Egyptian feminist writer Nawal al-Saadawi dies
She was 89 years old.
LWriter Nawal al-Saadawi, 89, an Egyptian figure in the emancipation of women in the Arab world, died on Sunday, state newspaper Al-Ahram reported.
Ms. Saadawi, author of two major feminist books, “In the Beginning, There Was Woman” and “Woman and Sex”, has long fought for women’s rights and against patriarchy in the Arab world.
As a doctor, she has written more than fifty books in which she spoke out against polygamy, the wearing of the veil, the inequality of inheritance rights between men and women in Islam and especially excision, which concerns more than 90% of Egyptian women.

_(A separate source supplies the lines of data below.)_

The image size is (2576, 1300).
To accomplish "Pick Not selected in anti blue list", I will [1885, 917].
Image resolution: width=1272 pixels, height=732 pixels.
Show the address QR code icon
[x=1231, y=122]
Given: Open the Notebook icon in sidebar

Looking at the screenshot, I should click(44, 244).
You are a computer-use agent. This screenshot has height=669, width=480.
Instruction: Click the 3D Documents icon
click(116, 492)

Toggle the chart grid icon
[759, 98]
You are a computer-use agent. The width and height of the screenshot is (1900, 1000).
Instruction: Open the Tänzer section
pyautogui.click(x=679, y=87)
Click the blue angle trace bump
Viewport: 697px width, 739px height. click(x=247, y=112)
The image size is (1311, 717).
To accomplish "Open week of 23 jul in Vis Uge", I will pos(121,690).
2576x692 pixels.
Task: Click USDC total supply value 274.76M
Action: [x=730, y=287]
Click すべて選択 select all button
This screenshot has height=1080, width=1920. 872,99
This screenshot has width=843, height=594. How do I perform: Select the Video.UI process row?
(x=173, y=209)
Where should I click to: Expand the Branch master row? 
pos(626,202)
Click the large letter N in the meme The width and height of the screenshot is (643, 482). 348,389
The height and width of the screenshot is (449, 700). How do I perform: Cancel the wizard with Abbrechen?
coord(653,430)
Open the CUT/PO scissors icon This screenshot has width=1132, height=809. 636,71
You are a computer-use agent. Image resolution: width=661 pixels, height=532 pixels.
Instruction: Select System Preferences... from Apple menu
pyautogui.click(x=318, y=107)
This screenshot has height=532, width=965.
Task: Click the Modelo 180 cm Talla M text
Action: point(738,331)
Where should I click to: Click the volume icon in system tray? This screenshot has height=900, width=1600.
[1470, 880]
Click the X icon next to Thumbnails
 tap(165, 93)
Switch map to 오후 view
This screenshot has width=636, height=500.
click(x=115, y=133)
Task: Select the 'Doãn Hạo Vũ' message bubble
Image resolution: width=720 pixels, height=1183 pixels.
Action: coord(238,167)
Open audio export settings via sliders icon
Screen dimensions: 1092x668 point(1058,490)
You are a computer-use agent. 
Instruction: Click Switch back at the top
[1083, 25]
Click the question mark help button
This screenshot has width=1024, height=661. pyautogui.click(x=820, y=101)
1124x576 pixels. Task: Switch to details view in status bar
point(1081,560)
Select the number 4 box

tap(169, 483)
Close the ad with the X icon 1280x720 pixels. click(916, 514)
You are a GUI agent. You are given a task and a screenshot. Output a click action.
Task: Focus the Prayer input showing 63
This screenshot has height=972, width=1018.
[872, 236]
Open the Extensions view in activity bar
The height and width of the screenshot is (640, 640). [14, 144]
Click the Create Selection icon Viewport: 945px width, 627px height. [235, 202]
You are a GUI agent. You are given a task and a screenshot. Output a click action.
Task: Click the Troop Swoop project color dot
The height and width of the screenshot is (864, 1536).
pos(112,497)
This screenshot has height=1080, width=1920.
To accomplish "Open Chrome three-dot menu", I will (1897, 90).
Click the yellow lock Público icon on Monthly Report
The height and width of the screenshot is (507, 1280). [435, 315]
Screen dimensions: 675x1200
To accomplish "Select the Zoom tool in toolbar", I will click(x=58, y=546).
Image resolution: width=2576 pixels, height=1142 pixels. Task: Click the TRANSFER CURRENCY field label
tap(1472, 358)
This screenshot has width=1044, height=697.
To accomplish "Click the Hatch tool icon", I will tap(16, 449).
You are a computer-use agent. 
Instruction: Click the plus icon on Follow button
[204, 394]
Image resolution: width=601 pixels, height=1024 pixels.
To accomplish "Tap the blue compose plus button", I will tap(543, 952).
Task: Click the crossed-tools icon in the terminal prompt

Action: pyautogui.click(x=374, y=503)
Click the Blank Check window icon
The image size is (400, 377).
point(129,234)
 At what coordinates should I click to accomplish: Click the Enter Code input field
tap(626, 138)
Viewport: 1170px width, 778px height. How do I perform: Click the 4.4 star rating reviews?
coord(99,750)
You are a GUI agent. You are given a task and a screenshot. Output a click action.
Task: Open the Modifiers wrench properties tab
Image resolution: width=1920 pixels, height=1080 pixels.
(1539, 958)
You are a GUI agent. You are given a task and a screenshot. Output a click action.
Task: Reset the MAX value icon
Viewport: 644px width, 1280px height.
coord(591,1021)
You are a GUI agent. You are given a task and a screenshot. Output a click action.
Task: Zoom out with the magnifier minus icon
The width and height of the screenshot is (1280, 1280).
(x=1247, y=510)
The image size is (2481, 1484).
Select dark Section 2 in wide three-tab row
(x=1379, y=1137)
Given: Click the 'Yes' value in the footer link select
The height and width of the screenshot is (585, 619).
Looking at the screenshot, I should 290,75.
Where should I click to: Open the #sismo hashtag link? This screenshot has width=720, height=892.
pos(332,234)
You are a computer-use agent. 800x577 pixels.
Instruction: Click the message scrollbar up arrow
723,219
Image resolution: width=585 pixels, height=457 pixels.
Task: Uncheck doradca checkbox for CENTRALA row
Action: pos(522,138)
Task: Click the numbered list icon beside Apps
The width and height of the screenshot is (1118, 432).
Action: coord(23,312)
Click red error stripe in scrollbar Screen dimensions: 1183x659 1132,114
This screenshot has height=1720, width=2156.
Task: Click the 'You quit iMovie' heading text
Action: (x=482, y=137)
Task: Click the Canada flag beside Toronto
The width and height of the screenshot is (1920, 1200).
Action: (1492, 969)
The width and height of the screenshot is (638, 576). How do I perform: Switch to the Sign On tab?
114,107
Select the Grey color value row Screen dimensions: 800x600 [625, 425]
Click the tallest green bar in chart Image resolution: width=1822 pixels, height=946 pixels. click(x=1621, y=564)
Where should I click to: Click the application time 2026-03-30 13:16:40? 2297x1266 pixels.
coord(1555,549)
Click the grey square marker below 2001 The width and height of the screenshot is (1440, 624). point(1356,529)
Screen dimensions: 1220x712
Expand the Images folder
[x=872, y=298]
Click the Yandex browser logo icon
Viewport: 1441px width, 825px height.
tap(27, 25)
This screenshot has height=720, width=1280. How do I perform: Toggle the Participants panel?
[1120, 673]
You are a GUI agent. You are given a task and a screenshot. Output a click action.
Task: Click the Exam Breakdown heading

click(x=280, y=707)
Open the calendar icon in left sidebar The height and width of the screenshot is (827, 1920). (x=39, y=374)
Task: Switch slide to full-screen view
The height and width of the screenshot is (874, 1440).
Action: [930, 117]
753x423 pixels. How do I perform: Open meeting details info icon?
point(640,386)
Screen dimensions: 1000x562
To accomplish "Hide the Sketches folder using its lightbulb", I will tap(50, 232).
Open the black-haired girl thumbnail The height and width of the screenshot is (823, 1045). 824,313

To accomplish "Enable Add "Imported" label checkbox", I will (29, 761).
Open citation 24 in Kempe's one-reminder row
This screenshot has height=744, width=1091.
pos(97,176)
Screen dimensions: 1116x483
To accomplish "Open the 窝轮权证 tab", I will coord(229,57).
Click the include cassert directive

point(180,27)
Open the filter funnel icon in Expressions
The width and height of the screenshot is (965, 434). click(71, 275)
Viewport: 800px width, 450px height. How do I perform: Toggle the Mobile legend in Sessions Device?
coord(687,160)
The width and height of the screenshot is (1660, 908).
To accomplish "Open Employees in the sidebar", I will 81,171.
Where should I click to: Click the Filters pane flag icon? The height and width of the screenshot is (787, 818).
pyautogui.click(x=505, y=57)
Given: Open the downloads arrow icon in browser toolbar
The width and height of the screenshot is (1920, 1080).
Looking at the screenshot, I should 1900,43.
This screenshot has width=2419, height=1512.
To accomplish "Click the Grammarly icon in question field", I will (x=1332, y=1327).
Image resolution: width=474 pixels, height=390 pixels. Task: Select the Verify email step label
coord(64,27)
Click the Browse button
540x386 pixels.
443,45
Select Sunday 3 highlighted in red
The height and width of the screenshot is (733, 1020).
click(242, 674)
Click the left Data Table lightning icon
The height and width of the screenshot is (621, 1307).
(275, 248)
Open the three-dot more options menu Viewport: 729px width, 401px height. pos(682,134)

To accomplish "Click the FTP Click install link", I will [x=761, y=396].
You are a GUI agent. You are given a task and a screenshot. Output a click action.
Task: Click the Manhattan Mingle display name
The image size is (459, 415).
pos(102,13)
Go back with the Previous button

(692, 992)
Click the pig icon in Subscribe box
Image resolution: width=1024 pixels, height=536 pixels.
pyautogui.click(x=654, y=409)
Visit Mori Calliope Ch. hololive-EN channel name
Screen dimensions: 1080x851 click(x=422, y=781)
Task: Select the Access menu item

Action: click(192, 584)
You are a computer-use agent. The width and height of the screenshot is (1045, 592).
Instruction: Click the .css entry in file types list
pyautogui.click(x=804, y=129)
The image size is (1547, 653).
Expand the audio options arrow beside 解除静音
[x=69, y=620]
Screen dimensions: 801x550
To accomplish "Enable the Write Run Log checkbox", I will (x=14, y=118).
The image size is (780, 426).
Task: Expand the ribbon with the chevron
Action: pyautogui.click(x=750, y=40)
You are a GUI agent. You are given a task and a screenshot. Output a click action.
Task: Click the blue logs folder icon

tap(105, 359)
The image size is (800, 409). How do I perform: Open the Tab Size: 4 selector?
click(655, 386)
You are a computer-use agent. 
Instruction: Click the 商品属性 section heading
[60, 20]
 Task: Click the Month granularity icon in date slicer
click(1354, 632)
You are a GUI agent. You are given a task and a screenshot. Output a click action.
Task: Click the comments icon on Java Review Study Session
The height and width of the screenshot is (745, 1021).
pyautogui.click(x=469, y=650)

She left Egypt in 1993, after receiving threats from Islamists, to join the United States. She was a writer in residence for three years at Duke University in North Carolina.
Back in Egypt in 2005, she embarked on a presidential campaign before giving up the race, assuring that the security forces prevented her from conducting her electoral meetings.
In 2007, the theological institution Al-Azhar, one of the most prestigious in Sunni Islam, lodged a complaint against her for attacking Islam.
She was criticized in 2013 for supporting the dismissal of Islamist president Mohamed Morsi by the general-turned-president, Abdel Fattah al-Sisi.